Tuesday, May 22, 2012

the end result is still the same, isn't it?


I think one of the things that bugs me about having a c-section for this baby is that I feel like I'm being looked down upon, made into less of a "warrior woman," because of it.  I mean, yes, I do honestly think that there is too much hospital intervention when it comes to birthing and that a goodly percent of women are woefully undereducated when it comes to their own pregnancies/birthing...  And I DO agree that a natural birth is, well, the way it's supposed to go...  

But what happens when it doesn't go that way at all?  What happens when you've HAD medical intervention?  Does having another c-section make my birthing experience any less valid?  Does it mean I'm less of a mother because I didn't push the kid out vaginally?  It's a vicious backlash, and it almost seems as if, in some circles, you're looked down upon for "taking the easy way out".  Trust me, nothing about a c-section is easy.  
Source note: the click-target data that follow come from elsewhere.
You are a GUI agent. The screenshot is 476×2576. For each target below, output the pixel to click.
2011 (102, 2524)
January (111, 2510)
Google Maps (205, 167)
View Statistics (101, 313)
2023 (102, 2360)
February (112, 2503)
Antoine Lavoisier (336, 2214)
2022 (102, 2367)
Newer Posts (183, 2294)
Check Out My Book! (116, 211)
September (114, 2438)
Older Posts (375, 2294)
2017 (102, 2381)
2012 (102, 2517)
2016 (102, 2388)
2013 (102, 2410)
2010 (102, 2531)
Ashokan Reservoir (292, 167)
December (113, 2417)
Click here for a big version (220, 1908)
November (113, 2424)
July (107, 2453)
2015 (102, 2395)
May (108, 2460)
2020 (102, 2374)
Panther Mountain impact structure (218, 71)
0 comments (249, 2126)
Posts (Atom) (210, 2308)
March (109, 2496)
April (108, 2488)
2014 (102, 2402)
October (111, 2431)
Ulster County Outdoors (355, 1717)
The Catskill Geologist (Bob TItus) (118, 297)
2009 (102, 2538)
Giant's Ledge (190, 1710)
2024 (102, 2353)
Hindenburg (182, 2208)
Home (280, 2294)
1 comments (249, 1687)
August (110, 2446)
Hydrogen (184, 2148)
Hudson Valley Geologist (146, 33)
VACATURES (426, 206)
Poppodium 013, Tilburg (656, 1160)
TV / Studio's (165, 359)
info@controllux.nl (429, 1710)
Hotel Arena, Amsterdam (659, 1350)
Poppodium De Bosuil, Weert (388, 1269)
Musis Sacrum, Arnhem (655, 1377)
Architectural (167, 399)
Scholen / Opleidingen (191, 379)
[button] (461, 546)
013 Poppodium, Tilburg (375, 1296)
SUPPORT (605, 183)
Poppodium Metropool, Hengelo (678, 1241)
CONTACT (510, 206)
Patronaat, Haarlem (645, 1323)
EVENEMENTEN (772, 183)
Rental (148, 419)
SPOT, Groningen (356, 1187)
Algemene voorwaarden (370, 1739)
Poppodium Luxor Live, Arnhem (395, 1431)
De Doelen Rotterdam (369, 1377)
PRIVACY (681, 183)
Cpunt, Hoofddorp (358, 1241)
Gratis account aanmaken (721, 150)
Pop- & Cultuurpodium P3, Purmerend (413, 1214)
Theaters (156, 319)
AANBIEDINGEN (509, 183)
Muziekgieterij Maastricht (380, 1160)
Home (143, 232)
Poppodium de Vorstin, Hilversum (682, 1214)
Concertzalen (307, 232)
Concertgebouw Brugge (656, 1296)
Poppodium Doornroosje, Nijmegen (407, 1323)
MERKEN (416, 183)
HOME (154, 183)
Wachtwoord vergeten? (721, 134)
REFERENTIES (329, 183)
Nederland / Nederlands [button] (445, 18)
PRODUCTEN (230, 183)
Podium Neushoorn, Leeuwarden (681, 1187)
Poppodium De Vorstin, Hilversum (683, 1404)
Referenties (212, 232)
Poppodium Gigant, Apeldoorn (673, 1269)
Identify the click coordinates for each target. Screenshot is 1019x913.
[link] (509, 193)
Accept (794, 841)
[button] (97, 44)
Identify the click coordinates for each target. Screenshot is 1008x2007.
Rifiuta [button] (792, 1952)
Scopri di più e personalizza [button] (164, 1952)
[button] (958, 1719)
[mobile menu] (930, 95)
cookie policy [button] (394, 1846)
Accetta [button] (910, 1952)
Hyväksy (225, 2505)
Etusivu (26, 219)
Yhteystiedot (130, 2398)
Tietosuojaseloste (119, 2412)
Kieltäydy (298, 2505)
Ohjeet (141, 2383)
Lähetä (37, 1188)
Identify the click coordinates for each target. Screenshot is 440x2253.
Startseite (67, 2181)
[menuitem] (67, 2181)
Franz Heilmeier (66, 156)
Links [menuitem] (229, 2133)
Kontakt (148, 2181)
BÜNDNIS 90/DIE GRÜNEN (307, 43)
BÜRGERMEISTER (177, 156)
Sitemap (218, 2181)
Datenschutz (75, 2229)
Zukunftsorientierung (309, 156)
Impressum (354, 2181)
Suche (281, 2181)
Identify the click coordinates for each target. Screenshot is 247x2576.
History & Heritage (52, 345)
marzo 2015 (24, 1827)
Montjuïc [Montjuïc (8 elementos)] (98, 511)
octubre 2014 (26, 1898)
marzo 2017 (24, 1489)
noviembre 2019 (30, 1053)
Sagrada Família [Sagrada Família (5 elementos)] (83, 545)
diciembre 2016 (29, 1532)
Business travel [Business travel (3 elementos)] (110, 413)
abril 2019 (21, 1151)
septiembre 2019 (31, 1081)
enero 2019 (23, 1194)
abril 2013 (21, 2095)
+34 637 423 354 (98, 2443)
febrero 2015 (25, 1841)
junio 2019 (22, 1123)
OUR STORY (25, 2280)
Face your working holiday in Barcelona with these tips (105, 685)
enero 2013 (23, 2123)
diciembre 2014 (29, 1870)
Y'know, I'm glad there are more sites and more ways to access proper information.  I am glad of the resurgence of midwifery and of women's empowerment.  I am.  I am just not one of those women who will  be partaking of that particular brand of empowerment.  I am still trying to be okay with that, and I think that has more to do with the guilt of NOT pursuing it than the actual procedure itself.  I've already BEEN cut open once.  I know how it goes.


And that surge of love you feel when you first feel that baby placed into your arms?  Well, I'm pretty damn sure that's not any different, no matter how the baby's been delivered.